**WHAT TO WORK ON**
In this exercise, every entry is to be copied exactly.

*** SUPPLIED DATA Section Begins ***

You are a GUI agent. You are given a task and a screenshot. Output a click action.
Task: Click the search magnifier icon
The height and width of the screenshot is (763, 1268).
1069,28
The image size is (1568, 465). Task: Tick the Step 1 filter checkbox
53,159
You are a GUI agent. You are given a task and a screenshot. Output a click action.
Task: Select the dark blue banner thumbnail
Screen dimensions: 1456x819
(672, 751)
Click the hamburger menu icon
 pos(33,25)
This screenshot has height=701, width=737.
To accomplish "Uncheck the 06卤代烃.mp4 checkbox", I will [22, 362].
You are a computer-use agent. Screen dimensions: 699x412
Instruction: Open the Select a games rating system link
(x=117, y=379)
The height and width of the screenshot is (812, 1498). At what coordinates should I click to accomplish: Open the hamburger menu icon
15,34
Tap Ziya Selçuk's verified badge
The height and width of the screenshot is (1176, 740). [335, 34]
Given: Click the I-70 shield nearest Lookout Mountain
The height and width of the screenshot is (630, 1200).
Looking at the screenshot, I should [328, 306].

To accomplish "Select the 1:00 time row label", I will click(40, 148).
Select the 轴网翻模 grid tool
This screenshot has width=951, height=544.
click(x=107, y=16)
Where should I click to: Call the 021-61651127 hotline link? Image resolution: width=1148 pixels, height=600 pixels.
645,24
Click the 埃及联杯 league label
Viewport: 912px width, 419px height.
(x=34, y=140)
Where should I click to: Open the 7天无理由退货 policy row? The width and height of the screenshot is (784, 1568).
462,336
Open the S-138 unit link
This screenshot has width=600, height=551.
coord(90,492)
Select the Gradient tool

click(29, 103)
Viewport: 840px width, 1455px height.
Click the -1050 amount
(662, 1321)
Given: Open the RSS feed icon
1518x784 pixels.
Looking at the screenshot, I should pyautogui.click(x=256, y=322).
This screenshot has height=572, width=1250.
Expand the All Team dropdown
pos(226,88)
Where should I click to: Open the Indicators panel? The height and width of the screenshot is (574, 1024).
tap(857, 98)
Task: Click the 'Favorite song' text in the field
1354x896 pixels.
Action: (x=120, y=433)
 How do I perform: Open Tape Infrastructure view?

*** SUPPLIED DATA Section Ends ***

**FINISHED EXERCISE**
You are a GUI agent. You are given a task and a screenshot. Output a click action.
Task: Click the search magnifier icon
The height and width of the screenshot is (763, 1268).
1069,28
The image size is (1568, 465). Task: Tick the Step 1 filter checkbox
53,159
You are a GUI agent. You are given a task and a screenshot. Output a click action.
Task: Select the dark blue banner thumbnail
Screen dimensions: 1456x819
(672, 751)
Click the hamburger menu icon
 pos(33,25)
This screenshot has height=701, width=737.
To accomplish "Uncheck the 06卤代烃.mp4 checkbox", I will [22, 362].
You are a computer-use agent. Screen dimensions: 699x412
Instruction: Open the Select a games rating system link
(x=117, y=379)
The height and width of the screenshot is (812, 1498). At what coordinates should I click to accomplish: Open the hamburger menu icon
15,34
Tap Ziya Selçuk's verified badge
The height and width of the screenshot is (1176, 740). [335, 34]
Given: Click the I-70 shield nearest Lookout Mountain
The height and width of the screenshot is (630, 1200).
Looking at the screenshot, I should [328, 306].

To accomplish "Select the 1:00 time row label", I will click(40, 148).
Select the 轴网翻模 grid tool
This screenshot has width=951, height=544.
click(x=107, y=16)
Where should I click to: Call the 021-61651127 hotline link? Image resolution: width=1148 pixels, height=600 pixels.
645,24
Click the 埃及联杯 league label
Viewport: 912px width, 419px height.
(x=34, y=140)
Where should I click to: Open the 7天无理由退货 policy row? The width and height of the screenshot is (784, 1568).
462,336
Open the S-138 unit link
This screenshot has width=600, height=551.
coord(90,492)
Select the Gradient tool

click(29, 103)
Viewport: 840px width, 1455px height.
Click the -1050 amount
(662, 1321)
Given: Open the RSS feed icon
1518x784 pixels.
Looking at the screenshot, I should pyautogui.click(x=256, y=322).
This screenshot has height=572, width=1250.
Expand the All Team dropdown
pos(226,88)
Where should I click to: Open the Indicators panel? The height and width of the screenshot is (574, 1024).
tap(857, 98)
Task: Click the 'Favorite song' text in the field
1354x896 pixels.
Action: (x=120, y=433)
 How do I perform: Open Tape Infrastructure view?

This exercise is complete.